▶ **Auszug**

Sie fordern in diesem Antrag unter anderem eine europäische Erinnerungskultur an die Katastrophe von Tschernobyl. Ich muss sagen: Diese Erinnerungskultur würde ich mir manchmal auch hier im Hohen Haus wünschen.

(Beifall beim BÜNDNIS 90/DIE GRÜNEN)

Wenn ich Ihre Reden höre, Herr Kanitz, muss ich bei aller sonstigen Wertschätzung, die wir uns durchaus gegenseitig manchmal ausdrücken, sagen: Sie werfen uns beständig vor, wir würden Ängste schüren und Panik machen, aber Sie reden Risiken herunter. Das machen Sie, und das ist deutlich unangemessener.

(Beifall beim BÜNDNIS 90/DIE GRÜNEN und bei der LINKEN)

▶ **Aufgabe 1**
Was wird laut dem Auszug in dem Antrag unter anderem gefordert?
▶ **Aufgabe 2**
Prüfen Sie, ob die folgenden Aussagen mit dem Auszug übereinstimmen, und antworten Sie jeweils mit Ja oder Nein samt den entscheidenden Worten des Auszugs als wörtlichem Zitat. (a) Herrn Kanitz wird vorgeworfen, Risiken herunterzureden. (b) Nach dem ersten Absatz gibt es auch Beifall bei der LINKEN. (c) Herr Kanitz wirft der anderen Seite vor, Ängste zu schüren.

▶ **Angezeigte Informationen**
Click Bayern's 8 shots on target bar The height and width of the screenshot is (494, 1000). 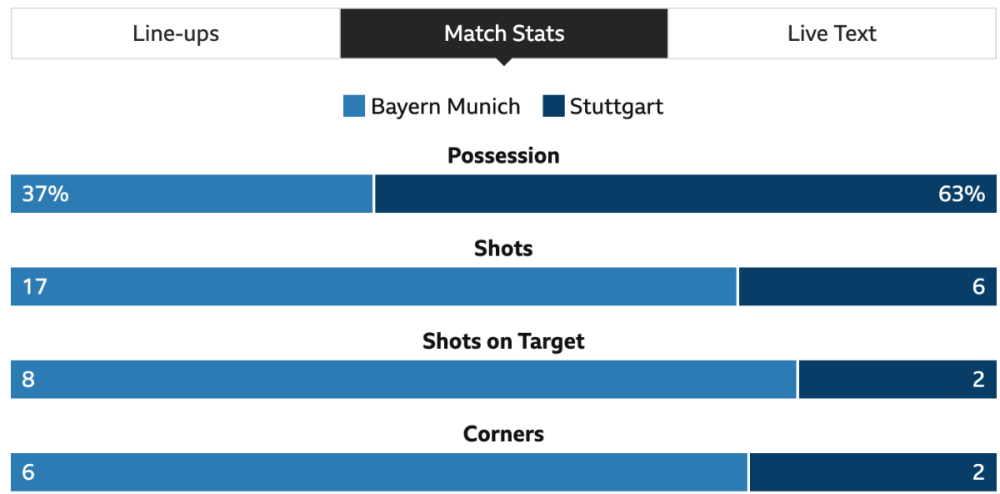point(404,380)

▶ **Schriftliche Antwort 1**
Eine europäische Erinnerungskultur an die Katastrophe von Tschernobyl.

▶ **Schriftliche Antwort 2**
(a) Ja: „aber Sie reden Risiken herunter“
(b) Nein: „(Beifall beim BÜNDNIS 90/DIE GRÜNEN)“
(c) Ja: „Sie werfen uns beständig vor, wir würden Ängste schüren und Panik machen“